Las fronteras de derecha e izquierda se borran cuando se trata de rechazar nuevos impuestos, con entusiasmo similar al que anima el rechazo al abuso y la corrupción. También se diluyen cuando se trata de rechazar el mal gobierno, la falta de criterio y la intención de hacer prevalecer las consideraciones de “iniciados” en economía, que no saben de sociedad. Miembros de cofradías que, a punta de estadísticas y sin haber vivido en carne propia las miserias de otros, pretenden saber de todo y ser los mejores intérpretes de lo que la gente compra, hace, come, bebe, sabe, sueña y puede conseguir.

Miles de ciudadanos franceses se han movilizado, en ejercicio de la tradición fundacional de la República, en contra de las medidas de un presidente que irrumpió en el escenario con la idea de cambiar unas cuantas cosas lo más pronto posible, para recuperar, luego de varios intentos fracasados, desde la derecha y desde la izquierda, ese ideal de una Francia económicamente fuerte que todos quisieran vivir y disfrutar.

Ya hemos visto las imágenes de sitios emblemáticos de París cerrados al público y de carros ardiendo en esa y otras ciudades, perturbadas todas por el ímpetu de ciudadanos de menos de cuarenta años, sin antecedentes penales, que simplemente no aguantan la carga impositiva que el Estado les ha impuesto para que contribuyan, forzosamente, a un plan de recuperación en el que, en el otro extremo de la sociedad, se alivian las cargas para los más poderosos, con el argumento de que son ellos los promotores de la riqueza y el bienestar.

El joven presidente tecnócrata, que con un discurso alentado por la idea de la renovación llegó raudo al poder y consiguió además mayoría en la Asamblea Nacional, se ha llevado la sorpresa del rechazo de millones de sus conciudadanos. Les une la idea de repudio a unas políticas impositivas que consideran injustas, y están dispuestos a llegar tan lejos como sea, con tal de verlas derogadas. De paso han demostrado hasta la saciedad que de nada sirvieron los anuncios presidenciales de no doblegarse ante la protesta callejera. También han demostrado que del rechazo a las políticas se pasa fácilmente al rechazo a la persona del gobernante, que se profundiza cuando éste se ve obligado a apelar a la represión.
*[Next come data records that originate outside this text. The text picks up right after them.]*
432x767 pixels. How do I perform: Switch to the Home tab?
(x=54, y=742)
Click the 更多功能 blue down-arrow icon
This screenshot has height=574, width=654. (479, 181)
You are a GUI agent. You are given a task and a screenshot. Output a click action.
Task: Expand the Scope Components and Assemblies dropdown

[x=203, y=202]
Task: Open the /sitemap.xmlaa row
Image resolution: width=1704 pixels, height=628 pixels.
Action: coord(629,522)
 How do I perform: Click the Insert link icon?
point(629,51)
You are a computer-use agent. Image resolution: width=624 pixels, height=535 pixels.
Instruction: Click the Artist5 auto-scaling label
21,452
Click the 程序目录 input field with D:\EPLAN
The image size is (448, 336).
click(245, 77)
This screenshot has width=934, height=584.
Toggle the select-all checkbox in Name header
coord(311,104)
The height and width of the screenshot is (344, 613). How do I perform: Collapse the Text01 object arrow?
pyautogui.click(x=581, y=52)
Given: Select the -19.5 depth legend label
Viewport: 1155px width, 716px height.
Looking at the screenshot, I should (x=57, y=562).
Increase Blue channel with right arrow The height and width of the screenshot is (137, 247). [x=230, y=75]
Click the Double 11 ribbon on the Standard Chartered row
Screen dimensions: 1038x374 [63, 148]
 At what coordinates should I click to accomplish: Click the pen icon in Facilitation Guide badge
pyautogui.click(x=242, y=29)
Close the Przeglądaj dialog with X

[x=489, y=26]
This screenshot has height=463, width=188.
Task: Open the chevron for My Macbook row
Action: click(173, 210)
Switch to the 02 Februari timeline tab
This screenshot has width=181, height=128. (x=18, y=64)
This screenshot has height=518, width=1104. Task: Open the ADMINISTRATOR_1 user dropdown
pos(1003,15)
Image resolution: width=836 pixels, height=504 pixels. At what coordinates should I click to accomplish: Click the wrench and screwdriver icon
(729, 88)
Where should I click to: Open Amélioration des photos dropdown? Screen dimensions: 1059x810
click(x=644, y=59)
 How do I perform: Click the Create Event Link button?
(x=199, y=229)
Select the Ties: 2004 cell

Dejando de lado las consideraciones sobre la inexperiencia del presidente francés, a quien tal vez la vida no le ha dado tiempo para aprender cosas que los sexagenarios aprendieron en su momento, tal vez sea bueno recordar la admonición de Jacques Attali, el visionario consejero del Presidente Mitterrand, ex jefe del Banco Europeo para la Reconstrucción y el Desarrollo, futurólogo y figura emblemática de la conciencia nacional, quien advirtió en 2010 que, de no solucionar el problema de la deuda del Estado, todos estarán quebrados en cuestión de diez años.

Recordaba entonces Attali la larga historia del recurso a los impuestos y clamaba por una política que no ahondara en la tendencia a imponer a las mayorías, esto es a los ciudadanos del común, la obligación de asumir las deudas de un Estado anónimo por el que, después de todo, nadie termina por responder. Enseguida clamaba por la austeridad, y por un cambio de rumbo que evitara lo que ahora está sucediendo; que es lo que pasa cuando la ciudadanía políticamente beligerante de una democracia avanzada termina por rebelarse cuando cree que ha llegado al límite de su condición de contribuyente.

El sentimiento generalizado de desconocimiento, abandono y desencanto, en la relación de los ciudadanos con el gobernante, puede ser como una granada sin explotar, o como una pandemia cuyos brotes hay que controlar a tiempo. Thomas Piketty, el director de la Escuela de Altos Estudios en Ciencias Sociales, la gran escuela de economía de París, afirma que la crisis de los chalecos amarillos plantea a Francia y a la Unión Europea un asunto fundamental, como es de la justicia fiscal. Tal vez en esa discusión, y en el logro de verdadera justicia en esa materia, ancestralmente concebida como elemento de dominación, esté una de las claves para desactivar la desilusión ciudadana.